For Eric Ripert, a salad can be an anything-goes experience. So long as it’s small.

“I don’t generally eat a salad as my only course,” said Mr. Ripert, chef-owner of the three-Michelin-star Le Bernardin restaurant in New York and the Westend Bistro in the District, in an email interview. “Therefore a salad, for me, is part of a meal. I love plain green salads - anything goes, arugula, bibb, Boston, watercress, mache, etc. But I also sometimes like the salad to be composed, but it has to be small.

“A salad is for me the opening of a meal.”

Salads even can open the eyes of a young boy.

“Salad nicoise made with canned tuna in olive oil, basically the real deal, reminds me of my childhood in Nice,” he said. “I also remember eating at about age 13 a baby spinach salad covered with thin slices of foie gras, which was out of this world.”

Mr. Ripert offered a recipe he created while visiting Vietnam. It blends crunchy, tart green papaya with shrimp and calamari, then dresses everything with fresh mint and cilantro and a splash of lime juice and pungent fish sauce.


1/2 cup lime juice

2 teaspoons sugar

1 tablespoon fish sauce

3 tablespoons extra-virgin olive oil

1 large green papaya, peeled, seeded and julienned (unripe mango can be substituted)

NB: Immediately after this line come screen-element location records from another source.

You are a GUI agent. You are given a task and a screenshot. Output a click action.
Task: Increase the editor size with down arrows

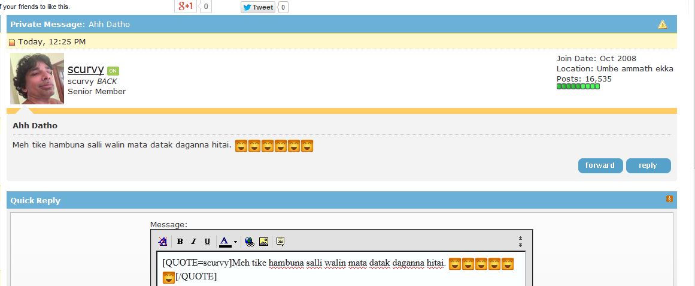[x=520, y=245]
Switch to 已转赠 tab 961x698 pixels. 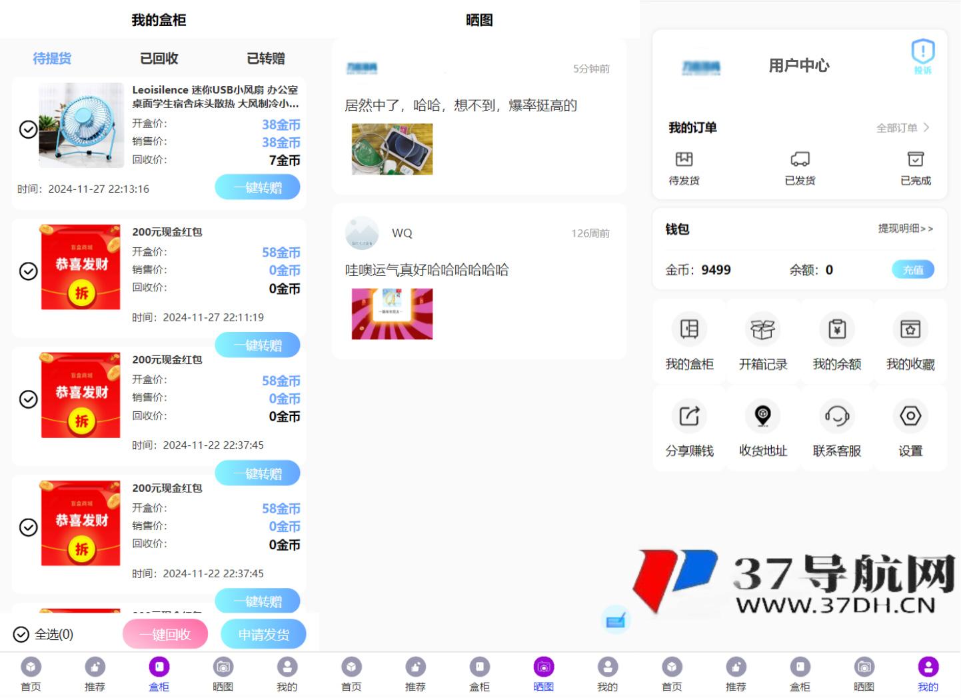pos(266,58)
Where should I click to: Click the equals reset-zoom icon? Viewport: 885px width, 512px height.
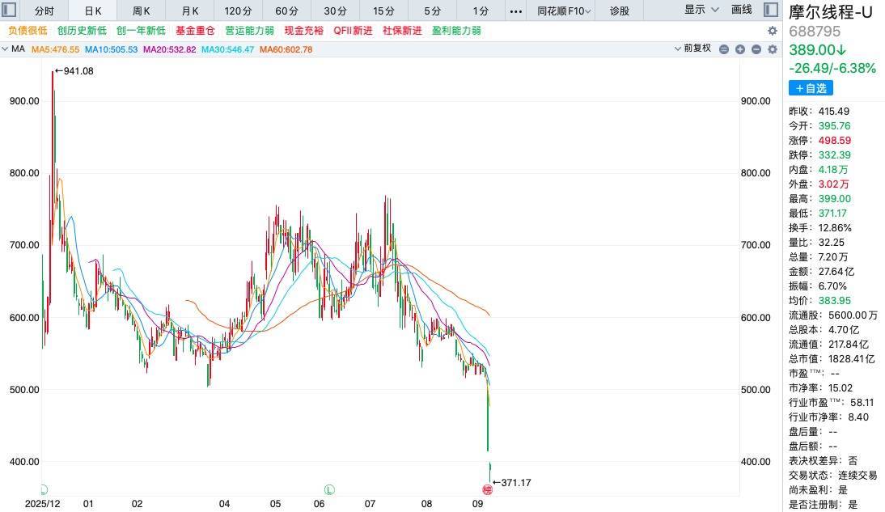point(724,49)
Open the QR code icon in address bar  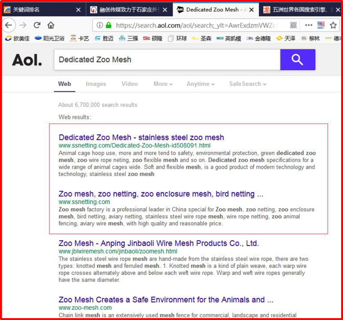click(x=294, y=25)
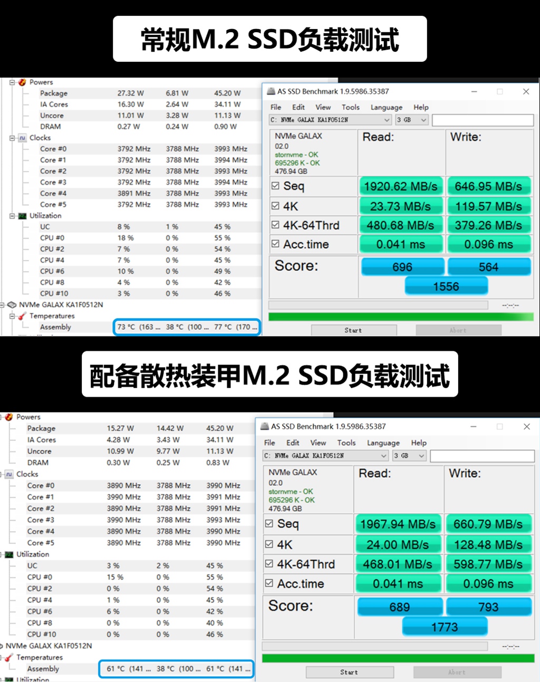Toggle the 4K-64Thrd checkbox in upper benchmark
Viewport: 540px width, 682px height.
[275, 225]
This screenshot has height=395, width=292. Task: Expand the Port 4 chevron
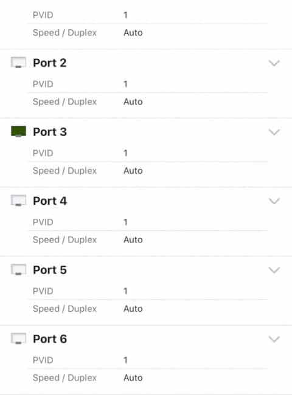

1 small carrot, peeled and julienned

2 scallions, thinly sliced

1 jalapeno pepper, halved, seeded and thinly sliced

1/4 cup fresh mint, julienned

1/4 cup fresh cilantro, julienned

4 tablespoons canola oil, divided

Fine sea salt and ground black pepper

10 ounces medium shrimp, peeled and deveined

10 ounces small calamari tubes, cleaned and sliced into rings

In a large bowl, whisk together the lime juice, sugar, fish sauce and olive oil. Add the green papaya, carrot, scallions, jalapeno, mint, cilantro, then toss to coat evenly. Season to taste with salt and pepper. Let the salad sit and marinate for at least 5 minutes.

While the salad marinates, in a medium nonstick skillet over medium-high, heat 2 tablespoons of the canola oil. Season the shrimp with salt and pepper, then add to the skillet and sear the shrimp for 1 to 2 minutes per side. Transfer the shrimp to a paper towel-lined plate.

Add the remaining 2 tablespoons of canola oil to the skillet and return it to the heat. When the oil is very hot, add the calamari. Season with salt and pepper, then quickly toss to cook the calamari until they are just barely opaque, about 2 minutes.

Add the shrimp and calamari to the salad and gently toss to coat. Divide the salad among 4 plates and serve immediately.